# Evergreen Golden Retriever Rescue



## Susan6953 (Jun 9, 2008)

I got an email from EGRR so it seems my application was approved. I don't have anything to do yet, though. I guess they will contact me when a need arises.


----------



## Rob's GRs (Feb 25, 2007)

That is good to hear. If they have some kind of message board or group e-mail maybe you will see some events or projects you can help out on. Doing home visits is an easy job to do that is also very important function as well.


----------



## cmichele (Jan 16, 2009)

That's awesome!


----------



## BeauShel (May 20, 2007)

That is wonderful news. Dont worry, they will contact you when they have need for you. It was the same for me. Didnt get my first foster for about a month. But since then have been pretty steady with dogs coming in and out.


----------



## goldencontriever3 (Nov 7, 2008)

Great news!


----------



## Bob Dylan (Mar 31, 2009)

Congratulations, people like you are special!


----------



## C's Mom (Dec 7, 2009)

Thank you for volunteering to doing this important work.


----------



## fostermom (Sep 6, 2007)

Congratulations! That is great news.


----------



## Karen519 (Aug 21, 2006)

*Congratulations*

CONGRATULATIONS!!

Are you looking to adopt?


----------

- Data -
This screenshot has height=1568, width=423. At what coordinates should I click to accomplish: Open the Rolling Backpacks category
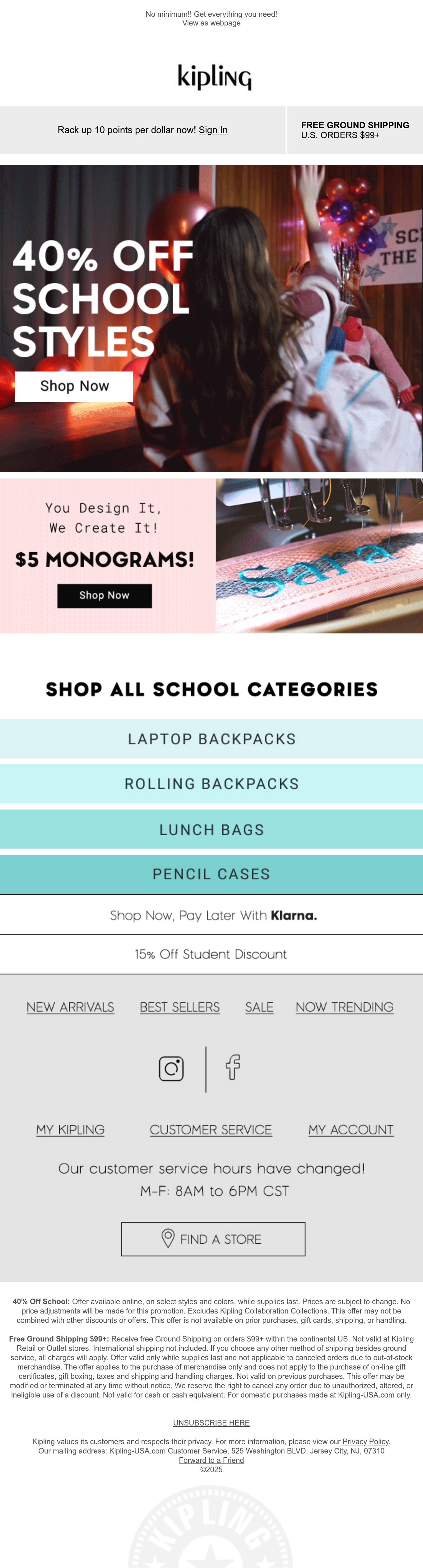(x=211, y=783)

- Task statement -
Copy out the entire forum thread about Evergreen Golden Retriever Rescue word for word. The material above plays no part in what comes next.

- Task result -
# Evergreen Golden Retriever Rescue



## Susan6953 (Jun 9, 2008)

I got an email from EGRR so it seems my application was approved. I don't have anything to do yet, though. I guess they will contact me when a need arises.


----------



## Rob's GRs (Feb 25, 2007)

That is good to hear. If they have some kind of message board or group e-mail maybe you will see some events or projects you can help out on. Doing home visits is an easy job to do that is also very important function as well.


----------



## cmichele (Jan 16, 2009)

That's awesome!


----------



## BeauShel (May 20, 2007)

That is wonderful news. Dont worry, they will contact you when they have need for you. It was the same for me. Didnt get my first foster for about a month. But since then have been pretty steady with dogs coming in and out.


----------



## goldencontriever3 (Nov 7, 2008)

Great news!


----------



## Bob Dylan (Mar 31, 2009)

Congratulations, people like you are special!


----------



## C's Mom (Dec 7, 2009)

Thank you for volunteering to doing this important work.


----------



## fostermom (Sep 6, 2007)

Congratulations! That is great news.


----------



## Karen519 (Aug 21, 2006)

*Congratulations*

CONGRATULATIONS!!

Are you looking to adopt?


----------